This is my first effort at modding. I built the original rig last spring with my tax refund, and then did the mods last August. Haven’t been posting for awhile, since I’ve been swamped with both school and work since September. Pics can be found
here.
With the stock Sunon fan and the Shuttle heatpipe, Motherboard Monitor reported the cpu at about 58-60C under load (heavy gameplay, video encoding). While this is technically within spec, it’s too warm for my peace of mind, so my goal was to make my Shuttle SN45G cooler, both in temperature and looks.
Current specs: Athlon XP 3000+ running @ 400 mhz, 1 gig of PC4000 Kingston HyperX, NEC dual format DVD burner, Seagate 160 gig HD, Radeon 9800 Pro.
The first order of business was to replace Shuttle’s “innovative heatpipe solution” with a real heatsink. I wanted to use a Thermaltake Silent Boost that I had already purchased, but it was too big for the case, so I took a quick trip to my local CompUSA and got the Mad Dog version of the Thermaltake TR-2, which is a smaller heatsink with a copper core, aluminum fins, and a tip magnetic driven fan already attached. Also, the TR-2 came with a 3-way speed controller, which I put to good use. As you can see from the pics, the heatsink fits like it was made for the board. The only drawback with the new heatsink was that it sits much further up on the board than the fins of the heat pipe...I had to cut away the bottom bay of the drive cage to get it to fit back on, so the HD occupies what should be the floppy bay. No big, since I wasn’t planning on installing a floppy, and I wanted to stealth the front anyway.
Step two was removing the punched hexagon grill in the back to increase airflow…ugly business since I don’t own a dremel and I didn’t want to remove the mobo (too lazy). I used tinsnips and cut it with the back of the comp facing downwards so little metal bits would fall away from the mobo. For a little cooling overkill, I got not one, but two, Vantec Tornados from newegg. Installed front to back in a “push-pull” configuration, it covers up the ugly hole nicely.
For beautification, I wanted to do something eye-catching. I am a terrible painter…I don’t have the patience for endless coats and sanding, so I thought of doing something like a case skin. I found the Matrix art online and it fit almost perfectly on the side and top panels of the case (attached with aerosol photo glue).

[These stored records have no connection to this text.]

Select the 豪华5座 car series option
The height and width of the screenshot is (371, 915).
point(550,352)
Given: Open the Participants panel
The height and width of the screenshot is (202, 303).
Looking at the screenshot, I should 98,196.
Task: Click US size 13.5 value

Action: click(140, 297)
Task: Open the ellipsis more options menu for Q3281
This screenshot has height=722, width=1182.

Stealthing the DVD drive required attaching a strip of wood to the back of the face plate, in order cover the bolts that stick out the back (I used Gorilla Glue to bond the wood to the aluminum). I then attached the wood backing to the DVD tray with double sided foam tape, leaving the DVD drive intact for possible swap out later. A push on the corner of the faceplate opens the drive.

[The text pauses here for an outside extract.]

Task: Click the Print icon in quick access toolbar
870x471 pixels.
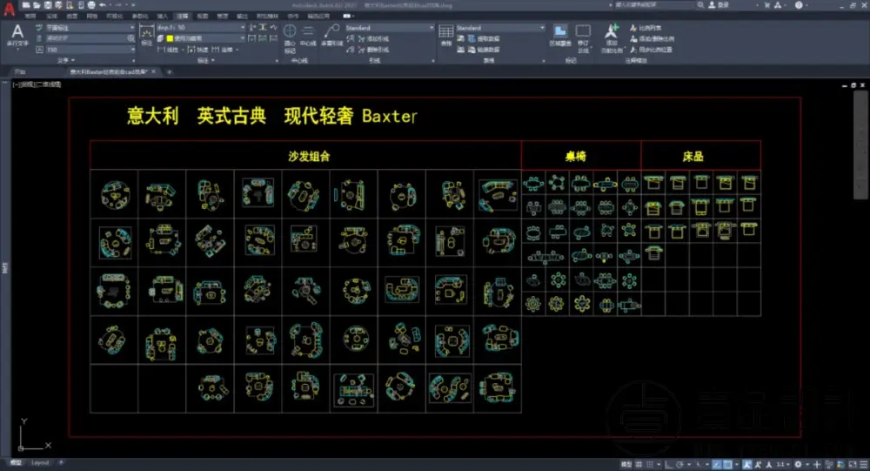Action: 90,4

Putting it all back together, I used long bolts (purchased from Lowes) to attach the Tornados, with Antec silicone fan gaskets to dampen vibration. I used a y-splitter and connected the two Tornados to the fan speed controller that came with the heatsink, which occupies my unused pci slot. Full speed is obnoxiously loud, literally like a hair dryer. I set it on low and forget it.
New temp: CPU is 38C (on quietest fan setting) after about a hour of playing Halo or encoding home movies.

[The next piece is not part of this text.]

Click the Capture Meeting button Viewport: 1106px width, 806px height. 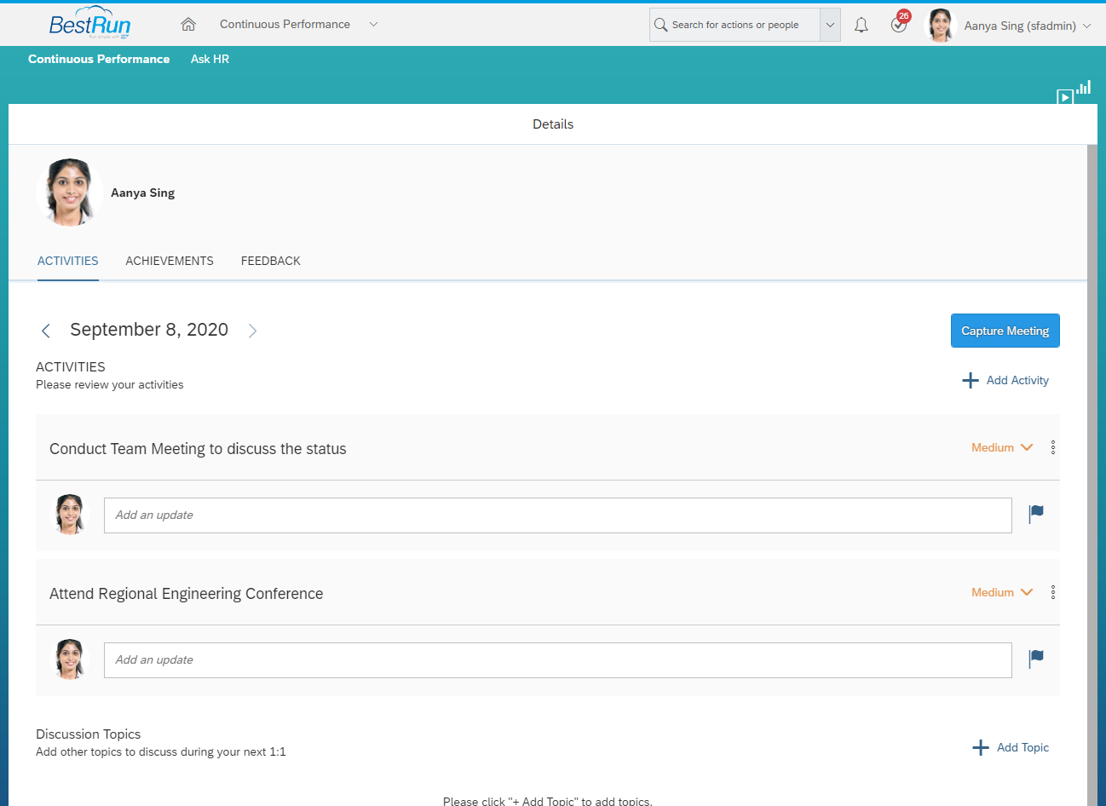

P.S. Recent changes…this rig has become more of a bedroom movie server than a lan party box. I replaced the 160 gig drive with a new 400 gig Seagate HD. Even on low the Tornados are too noisy for enjoyable movie viewing, so replaced them with two Panaflos. At low speed they are almost inaudible…I run them at the medium setting most of the time and set them on “full” for divx encoding. Temps run around 43-45C.